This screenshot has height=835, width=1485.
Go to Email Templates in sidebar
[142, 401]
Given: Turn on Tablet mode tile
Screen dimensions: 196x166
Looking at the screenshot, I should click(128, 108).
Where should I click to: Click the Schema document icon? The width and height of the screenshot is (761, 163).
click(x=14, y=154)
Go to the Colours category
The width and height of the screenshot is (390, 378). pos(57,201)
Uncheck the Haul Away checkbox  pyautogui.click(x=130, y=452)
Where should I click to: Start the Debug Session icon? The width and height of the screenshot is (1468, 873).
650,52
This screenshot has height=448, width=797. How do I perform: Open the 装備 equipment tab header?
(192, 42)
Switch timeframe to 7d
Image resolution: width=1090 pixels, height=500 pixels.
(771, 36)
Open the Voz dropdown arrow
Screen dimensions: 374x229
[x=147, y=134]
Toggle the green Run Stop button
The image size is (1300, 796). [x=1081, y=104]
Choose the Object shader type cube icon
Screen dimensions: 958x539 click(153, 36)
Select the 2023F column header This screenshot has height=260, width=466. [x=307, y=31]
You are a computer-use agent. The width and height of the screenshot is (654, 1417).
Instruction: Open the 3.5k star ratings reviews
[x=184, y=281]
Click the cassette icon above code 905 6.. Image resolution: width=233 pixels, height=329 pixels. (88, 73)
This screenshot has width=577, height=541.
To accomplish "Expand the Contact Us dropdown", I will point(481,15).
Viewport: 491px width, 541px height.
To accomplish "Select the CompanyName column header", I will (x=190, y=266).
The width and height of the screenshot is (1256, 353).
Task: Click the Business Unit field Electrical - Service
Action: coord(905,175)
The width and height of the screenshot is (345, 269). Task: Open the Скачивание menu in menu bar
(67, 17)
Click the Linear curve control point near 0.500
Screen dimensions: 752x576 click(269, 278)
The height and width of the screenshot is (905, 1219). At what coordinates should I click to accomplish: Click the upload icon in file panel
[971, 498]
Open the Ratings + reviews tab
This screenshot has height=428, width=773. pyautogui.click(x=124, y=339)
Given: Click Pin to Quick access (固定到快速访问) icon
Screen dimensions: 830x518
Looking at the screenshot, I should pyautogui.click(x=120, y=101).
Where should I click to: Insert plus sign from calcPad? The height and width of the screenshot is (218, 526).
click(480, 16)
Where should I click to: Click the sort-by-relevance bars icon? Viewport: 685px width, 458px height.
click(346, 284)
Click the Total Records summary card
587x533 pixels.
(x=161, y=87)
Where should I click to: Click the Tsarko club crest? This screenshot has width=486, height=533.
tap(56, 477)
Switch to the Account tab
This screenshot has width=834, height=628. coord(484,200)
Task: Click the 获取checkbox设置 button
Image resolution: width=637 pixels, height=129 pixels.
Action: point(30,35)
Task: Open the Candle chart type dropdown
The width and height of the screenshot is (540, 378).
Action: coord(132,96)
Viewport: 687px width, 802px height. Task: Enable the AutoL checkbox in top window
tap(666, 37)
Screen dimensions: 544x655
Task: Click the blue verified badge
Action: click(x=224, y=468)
=====
• **WHAT YOU HAVE TO DO**:
Rewrite all the records above, replacing every occurrence of "Where should I click to" with "Where do I click to" and leaving everything else as it is.

• **ANSWER BELOW**:
This screenshot has height=835, width=1485.
Go to Email Templates in sidebar
[142, 401]
Given: Turn on Tablet mode tile
Screen dimensions: 196x166
Looking at the screenshot, I should click(128, 108).
Where do I click to: Click the Schema document icon? The width and height of the screenshot is (761, 163).
click(x=14, y=154)
Go to the Colours category
The width and height of the screenshot is (390, 378). pos(57,201)
Uncheck the Haul Away checkbox  pyautogui.click(x=130, y=452)
Where do I click to: Start the Debug Session icon? The width and height of the screenshot is (1468, 873).
650,52
This screenshot has height=448, width=797. How do I perform: Open the 装備 equipment tab header?
(192, 42)
Switch timeframe to 7d
Image resolution: width=1090 pixels, height=500 pixels.
(771, 36)
Open the Voz dropdown arrow
Screen dimensions: 374x229
[x=147, y=134]
Toggle the green Run Stop button
The image size is (1300, 796). [x=1081, y=104]
Choose the Object shader type cube icon
Screen dimensions: 958x539 click(153, 36)
Select the 2023F column header This screenshot has height=260, width=466. [x=307, y=31]
You are a computer-use agent. The width and height of the screenshot is (654, 1417).
Instruction: Open the 3.5k star ratings reviews
[x=184, y=281]
Click the cassette icon above code 905 6.. Image resolution: width=233 pixels, height=329 pixels. (88, 73)
This screenshot has width=577, height=541.
To accomplish "Expand the Contact Us dropdown", I will point(481,15).
Viewport: 491px width, 541px height.
To accomplish "Select the CompanyName column header", I will (x=190, y=266).
The width and height of the screenshot is (1256, 353).
Task: Click the Business Unit field Electrical - Service
Action: coord(905,175)
The width and height of the screenshot is (345, 269). Task: Open the Скачивание menu in menu bar
(67, 17)
Click the Linear curve control point near 0.500
Screen dimensions: 752x576 click(269, 278)
The height and width of the screenshot is (905, 1219). At what coordinates should I click to accomplish: Click the upload icon in file panel
[971, 498]
Open the Ratings + reviews tab
This screenshot has height=428, width=773. pyautogui.click(x=124, y=339)
Given: Click Pin to Quick access (固定到快速访问) icon
Screen dimensions: 830x518
Looking at the screenshot, I should pyautogui.click(x=120, y=101).
Where do I click to: Insert plus sign from calcPad? The height and width of the screenshot is (218, 526).
click(480, 16)
Where do I click to: Click the sort-by-relevance bars icon? Viewport: 685px width, 458px height.
click(346, 284)
Click the Total Records summary card
587x533 pixels.
(x=161, y=87)
Where do I click to: Click the Tsarko club crest? This screenshot has width=486, height=533.
tap(56, 477)
Switch to the Account tab
This screenshot has width=834, height=628. coord(484,200)
Task: Click the 获取checkbox设置 button
Image resolution: width=637 pixels, height=129 pixels.
Action: point(30,35)
Task: Open the Candle chart type dropdown
The width and height of the screenshot is (540, 378).
Action: coord(132,96)
Viewport: 687px width, 802px height. Task: Enable the AutoL checkbox in top window
tap(666, 37)
Screen dimensions: 544x655
Task: Click the blue verified badge
Action: click(x=224, y=468)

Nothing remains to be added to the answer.